### Exercise goal:
Retype the data that follows, keeping every character the same.

Records from a dataset

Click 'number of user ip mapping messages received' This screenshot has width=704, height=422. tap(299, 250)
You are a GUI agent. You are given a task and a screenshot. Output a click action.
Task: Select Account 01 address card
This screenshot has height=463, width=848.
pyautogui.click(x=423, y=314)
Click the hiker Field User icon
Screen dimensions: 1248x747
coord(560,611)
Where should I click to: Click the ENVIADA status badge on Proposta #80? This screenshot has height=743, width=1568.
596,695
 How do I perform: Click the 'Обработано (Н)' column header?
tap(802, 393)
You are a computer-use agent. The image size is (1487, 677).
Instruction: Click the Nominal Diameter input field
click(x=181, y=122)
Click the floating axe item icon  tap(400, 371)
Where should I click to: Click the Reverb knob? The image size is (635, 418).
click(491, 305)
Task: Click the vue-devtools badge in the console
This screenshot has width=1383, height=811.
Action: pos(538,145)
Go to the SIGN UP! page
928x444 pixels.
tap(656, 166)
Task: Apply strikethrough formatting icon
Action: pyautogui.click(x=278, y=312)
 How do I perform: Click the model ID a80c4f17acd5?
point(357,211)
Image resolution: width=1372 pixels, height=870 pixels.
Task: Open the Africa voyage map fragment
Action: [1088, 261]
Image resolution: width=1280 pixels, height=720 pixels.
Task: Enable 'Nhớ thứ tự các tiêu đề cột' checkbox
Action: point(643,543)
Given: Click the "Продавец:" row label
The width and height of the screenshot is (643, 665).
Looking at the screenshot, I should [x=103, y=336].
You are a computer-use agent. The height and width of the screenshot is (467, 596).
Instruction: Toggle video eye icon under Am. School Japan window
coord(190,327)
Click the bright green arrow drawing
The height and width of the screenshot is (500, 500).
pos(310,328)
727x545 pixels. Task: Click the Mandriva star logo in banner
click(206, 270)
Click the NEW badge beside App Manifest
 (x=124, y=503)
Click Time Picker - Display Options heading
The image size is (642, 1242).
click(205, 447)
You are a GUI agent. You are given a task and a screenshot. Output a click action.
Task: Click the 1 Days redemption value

### Written response:
Click 'number of user ip mapping messages received' This screenshot has width=704, height=422. tap(299, 250)
You are a GUI agent. You are given a task and a screenshot. Output a click action.
Task: Select Account 01 address card
This screenshot has height=463, width=848.
pyautogui.click(x=423, y=314)
Click the hiker Field User icon
Screen dimensions: 1248x747
coord(560,611)
Where should I click to: Click the ENVIADA status badge on Proposta #80? This screenshot has height=743, width=1568.
596,695
 How do I perform: Click the 'Обработано (Н)' column header?
tap(802, 393)
You are a computer-use agent. The image size is (1487, 677).
Instruction: Click the Nominal Diameter input field
click(x=181, y=122)
Click the floating axe item icon  tap(400, 371)
Where should I click to: Click the Reverb knob? The image size is (635, 418).
click(491, 305)
Task: Click the vue-devtools badge in the console
This screenshot has width=1383, height=811.
Action: pos(538,145)
Go to the SIGN UP! page
928x444 pixels.
tap(656, 166)
Task: Apply strikethrough formatting icon
Action: pyautogui.click(x=278, y=312)
 How do I perform: Click the model ID a80c4f17acd5?
point(357,211)
Image resolution: width=1372 pixels, height=870 pixels.
Task: Open the Africa voyage map fragment
Action: [1088, 261]
Image resolution: width=1280 pixels, height=720 pixels.
Task: Enable 'Nhớ thứ tự các tiêu đề cột' checkbox
Action: point(643,543)
Given: Click the "Продавец:" row label
The width and height of the screenshot is (643, 665).
Looking at the screenshot, I should [x=103, y=336].
You are a computer-use agent. The height and width of the screenshot is (467, 596).
Instruction: Toggle video eye icon under Am. School Japan window
coord(190,327)
Click the bright green arrow drawing
The height and width of the screenshot is (500, 500).
pos(310,328)
727x545 pixels. Task: Click the Mandriva star logo in banner
click(206, 270)
Click the NEW badge beside App Manifest
 (x=124, y=503)
Click Time Picker - Display Options heading
The image size is (642, 1242).
click(205, 447)
You are a GUI agent. You are given a task and a screenshot. Output a click action.
Task: Click the 1 Days redemption value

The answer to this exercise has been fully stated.